第4話 狭いベッドの幸福
日がほとんど落ちた静かな暗闇の中を、言葉を交わさずに2人歩く。握った手はじんわりと温かく、湿り気すらも心地よく感じた。
「ついたよ」
渋谷から数駅副都心線に乗り、数分歩いたところの小さなアパートに一の部屋はあった。高校生が都心の駅近で一人暮らしができるのは、親が金持ちで、ちょうど良い放任主義なんだろう。そんな家庭があるのか甚だ疑問だが。
「お邪魔しまーす?あ、ただいまか?」
「まだお邪魔しますかもな、明日は荷物まとめに行くんだろ」
「そだね、多分段ボールに詰めて送りつけるから、後で住所メモでちょうだい」
「了解」
靴を脱いでさらりと滑らかな床を踏みしめる。入ってすぐ横にキッチン、反対に風呂やトイレのドアが見えた。玄関から真っ直ぐ奥が一の部屋、生活感がない整った部屋に踏み入る。明日からここで一と共に生活すると思うと、色々な想像、妄想が膨らんで、なんだか恥ずかしくなった。

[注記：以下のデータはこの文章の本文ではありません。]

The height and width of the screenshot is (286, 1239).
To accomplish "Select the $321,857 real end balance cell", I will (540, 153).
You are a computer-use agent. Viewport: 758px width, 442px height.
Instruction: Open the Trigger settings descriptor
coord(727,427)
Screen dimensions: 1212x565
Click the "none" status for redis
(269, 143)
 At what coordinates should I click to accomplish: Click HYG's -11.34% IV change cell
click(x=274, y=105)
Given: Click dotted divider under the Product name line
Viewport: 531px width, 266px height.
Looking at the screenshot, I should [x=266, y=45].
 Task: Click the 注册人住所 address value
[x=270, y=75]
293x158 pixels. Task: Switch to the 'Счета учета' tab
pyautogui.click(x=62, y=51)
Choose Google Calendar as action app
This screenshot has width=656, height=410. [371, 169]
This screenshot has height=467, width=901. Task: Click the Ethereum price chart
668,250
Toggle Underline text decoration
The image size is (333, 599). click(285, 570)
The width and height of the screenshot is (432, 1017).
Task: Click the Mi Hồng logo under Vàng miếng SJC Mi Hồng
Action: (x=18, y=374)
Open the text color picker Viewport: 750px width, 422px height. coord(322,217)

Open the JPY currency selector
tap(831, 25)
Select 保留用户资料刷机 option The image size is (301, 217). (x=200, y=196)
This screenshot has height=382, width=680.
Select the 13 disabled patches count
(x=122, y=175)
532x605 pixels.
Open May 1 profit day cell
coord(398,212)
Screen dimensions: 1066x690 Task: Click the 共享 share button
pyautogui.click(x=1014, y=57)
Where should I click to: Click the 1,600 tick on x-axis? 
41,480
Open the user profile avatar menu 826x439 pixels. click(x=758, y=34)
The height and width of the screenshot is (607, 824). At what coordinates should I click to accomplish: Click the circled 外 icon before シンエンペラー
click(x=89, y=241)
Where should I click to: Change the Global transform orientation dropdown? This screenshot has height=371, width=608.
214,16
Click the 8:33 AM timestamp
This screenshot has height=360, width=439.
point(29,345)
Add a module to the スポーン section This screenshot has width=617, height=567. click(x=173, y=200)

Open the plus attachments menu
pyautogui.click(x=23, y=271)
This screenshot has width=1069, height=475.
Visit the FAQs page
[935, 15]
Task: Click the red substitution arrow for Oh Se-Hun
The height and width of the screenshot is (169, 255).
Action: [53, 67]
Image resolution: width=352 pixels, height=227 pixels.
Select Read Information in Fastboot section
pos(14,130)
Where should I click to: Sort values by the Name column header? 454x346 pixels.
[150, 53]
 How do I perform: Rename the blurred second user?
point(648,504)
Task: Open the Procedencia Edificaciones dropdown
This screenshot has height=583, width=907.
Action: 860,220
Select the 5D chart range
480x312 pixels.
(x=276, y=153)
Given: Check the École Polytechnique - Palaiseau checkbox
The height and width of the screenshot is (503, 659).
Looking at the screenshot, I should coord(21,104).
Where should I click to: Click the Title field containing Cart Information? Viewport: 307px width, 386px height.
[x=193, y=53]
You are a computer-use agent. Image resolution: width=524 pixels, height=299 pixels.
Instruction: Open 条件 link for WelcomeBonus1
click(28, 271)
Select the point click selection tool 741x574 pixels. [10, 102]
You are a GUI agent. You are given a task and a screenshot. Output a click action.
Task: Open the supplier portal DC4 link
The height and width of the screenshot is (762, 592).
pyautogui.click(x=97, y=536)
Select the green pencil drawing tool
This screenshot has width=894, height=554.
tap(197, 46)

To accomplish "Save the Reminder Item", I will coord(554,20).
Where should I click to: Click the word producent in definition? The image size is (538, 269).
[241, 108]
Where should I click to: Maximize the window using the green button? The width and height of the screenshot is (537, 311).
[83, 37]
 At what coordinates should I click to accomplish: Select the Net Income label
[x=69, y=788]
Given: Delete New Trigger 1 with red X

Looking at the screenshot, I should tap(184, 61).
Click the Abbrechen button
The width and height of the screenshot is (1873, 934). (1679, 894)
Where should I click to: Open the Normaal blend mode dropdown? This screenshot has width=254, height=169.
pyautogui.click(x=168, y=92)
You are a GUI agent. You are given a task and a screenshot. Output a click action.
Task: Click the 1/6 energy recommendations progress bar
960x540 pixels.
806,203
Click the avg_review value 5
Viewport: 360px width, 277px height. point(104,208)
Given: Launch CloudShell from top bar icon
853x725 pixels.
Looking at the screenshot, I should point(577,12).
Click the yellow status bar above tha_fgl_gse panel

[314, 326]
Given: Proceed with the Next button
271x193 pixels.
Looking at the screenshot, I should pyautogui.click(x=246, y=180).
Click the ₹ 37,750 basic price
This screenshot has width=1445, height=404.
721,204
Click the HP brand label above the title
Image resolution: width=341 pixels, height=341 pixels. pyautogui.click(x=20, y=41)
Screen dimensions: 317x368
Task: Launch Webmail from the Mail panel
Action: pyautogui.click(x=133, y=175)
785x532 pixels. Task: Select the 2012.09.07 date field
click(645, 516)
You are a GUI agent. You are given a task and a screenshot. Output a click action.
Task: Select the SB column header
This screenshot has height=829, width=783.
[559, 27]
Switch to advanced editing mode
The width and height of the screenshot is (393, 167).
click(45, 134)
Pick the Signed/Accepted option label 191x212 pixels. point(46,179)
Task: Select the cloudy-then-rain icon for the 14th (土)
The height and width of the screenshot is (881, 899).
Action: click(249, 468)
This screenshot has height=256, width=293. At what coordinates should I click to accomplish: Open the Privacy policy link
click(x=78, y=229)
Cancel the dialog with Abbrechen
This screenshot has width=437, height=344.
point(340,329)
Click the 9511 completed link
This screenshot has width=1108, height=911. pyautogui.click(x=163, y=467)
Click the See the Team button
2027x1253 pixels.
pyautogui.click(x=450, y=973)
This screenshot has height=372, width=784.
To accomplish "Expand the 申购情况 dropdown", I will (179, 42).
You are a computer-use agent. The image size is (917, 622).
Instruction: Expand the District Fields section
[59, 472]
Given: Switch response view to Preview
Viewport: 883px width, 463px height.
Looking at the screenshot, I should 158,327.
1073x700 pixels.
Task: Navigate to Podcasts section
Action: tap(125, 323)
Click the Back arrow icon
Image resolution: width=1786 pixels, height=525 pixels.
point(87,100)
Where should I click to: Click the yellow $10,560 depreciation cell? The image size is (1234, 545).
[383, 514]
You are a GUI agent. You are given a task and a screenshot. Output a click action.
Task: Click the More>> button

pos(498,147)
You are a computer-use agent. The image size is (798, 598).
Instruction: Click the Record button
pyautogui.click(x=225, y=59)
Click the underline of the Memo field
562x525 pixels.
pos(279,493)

今日も泊まるから、実質今日から生活が始まるんだ。嬉しいような、緊張するような。
「比嘉、先に風呂入ったら?」
「へぁ!?あ、お先いただきます」
奇声を上げた上ぎこちない返事になってしまい、一は拍子の抜けた顔をしている。そして即座に理解した。
「もしかして緊張してる?」
「えっ、まあ……オレのこと好きな人の部屋に上がるの初めて、だし」
「はは、なんだそれ。意外と純情なんだな、比嘉は」
表情がほぼ動かないから、一の笑いは、呆れた笑いにも聞き取れてしまうが、これはたしかに微笑ましさを感じている笑いだった。
「そ、そんなことはないけど……風呂、入ってくるね」
「入っておいで」
「あがったよ~」
「結構長かったな、髪の毛が時間かかるのか」
「えっ?うん、そうそう」
言えない。そういうことがあるかもしれないと思って、下の準備をしていたとは、流石に言えない。いやらしい期待をしている自分を嫌悪した。
「じゃあ、俺入ってくる」
一が風呂に入って、一の部屋に1人になったオレは、緊張で固まっていた。ベッドのシーツや洗濯物の匂いがかすかに香り、シャワーの音が小さく聞こえて、さらに心拍数を上げる。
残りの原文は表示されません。